PEN America Speaks: How We Defended and Celebrated Free Expression The Week of December 4
PEN America works tirelessly to defend free expression, support persecuted writers, and promote literary culture. Here are some of the latest ways PEN America is speaking out.
- Amid a crisis of polarization and fragmentation in discourse in the United States over the Israel-Hamas war in Gaza, PEN America will use its annual general meeting on Monday, Dec. 11 for a conversation examining the challenge of keeping civil and open dialogue alive. The in-person event will take place from 7-9 p.m. at Scholastic headquarters in Manhattan. There will be a live stream. Register here.
- PEN America announced a grant to fund its groundbreaking DREAMing Out Loud writing workshops and annual published anthology for young aspiring migrant writers in New York City. Roxanne Coady/R J Julia Booksellers, the Karen Pritzker/Seedlings Foundation, and Atlas Books have teamed up to provide $275,000 to support the program over the next five years. Apply here.
- In response to a Congressional hearing on antisemitism on college campuses, PEN America CEO Suzanne Nossel emphasized the importance of free speech protections, even for deeply hateful speech like calls for genocide. Nossel called on private universities to align their free speech standards with the First Amendment, urging fair and transparent enforcement of policies against threats and discrimination.
- Jonathan Friedman, Director of the Free Expression and Education program, wrote about the alarming suspension of Students for Justice in Palestine (SJP) chapters at three private universities (Brandeis, Columbia, and George Washington) for promoting antisemitism, engaging in threats, and violating campus policies. The article highlights concerns about censorship, unclear policy enforcement, and the negative impact on free expression on campuses.

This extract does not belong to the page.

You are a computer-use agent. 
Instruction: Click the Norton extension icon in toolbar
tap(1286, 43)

- In response to Governor Ron DeSantis denying book bans in Florida, free speech experts at PEN America countered with evidence of 1,406 bans, including 300 acknowledged by the state.

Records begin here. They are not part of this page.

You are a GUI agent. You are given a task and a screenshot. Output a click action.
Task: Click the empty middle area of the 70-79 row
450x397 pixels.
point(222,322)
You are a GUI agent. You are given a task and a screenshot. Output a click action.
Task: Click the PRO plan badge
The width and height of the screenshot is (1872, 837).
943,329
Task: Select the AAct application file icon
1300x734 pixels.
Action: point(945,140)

- PEN America filed an amicus brief in the Supreme Court that argues that Florida and Texas laws restricting social media content moderation violate the First Amendment by imposing ideological orthodoxy on public discourse. PEN America emphasizes that upholding these laws could lead to broader attempts to restrict free speech.
- PEN America’s Artists at Risk Connection (ARC) expressed concern over the summons of writer and art critic Raymar Aguado Hernández by the Cuban National Revolutionary Police. Following the summons, Aguado Hernández reported a patrol car stationed outside his home, serving as a form of surveillance and impeding his freedom of movement.
- ARC co-sponsored a film screening of A Revolution on Canvas. Hybrid thriller and documentary, the film blurs the lines between the personal and political by diving into the mystery surrounding the disappearance of more than 100 “treasonous” paintings by Iranian artist Nickzad “Nicky” Nodjoumi – one of Iran’s most revolutionary artists. The film was followed by a Q&A with directors Sara Nodjoumi and Till Schauder.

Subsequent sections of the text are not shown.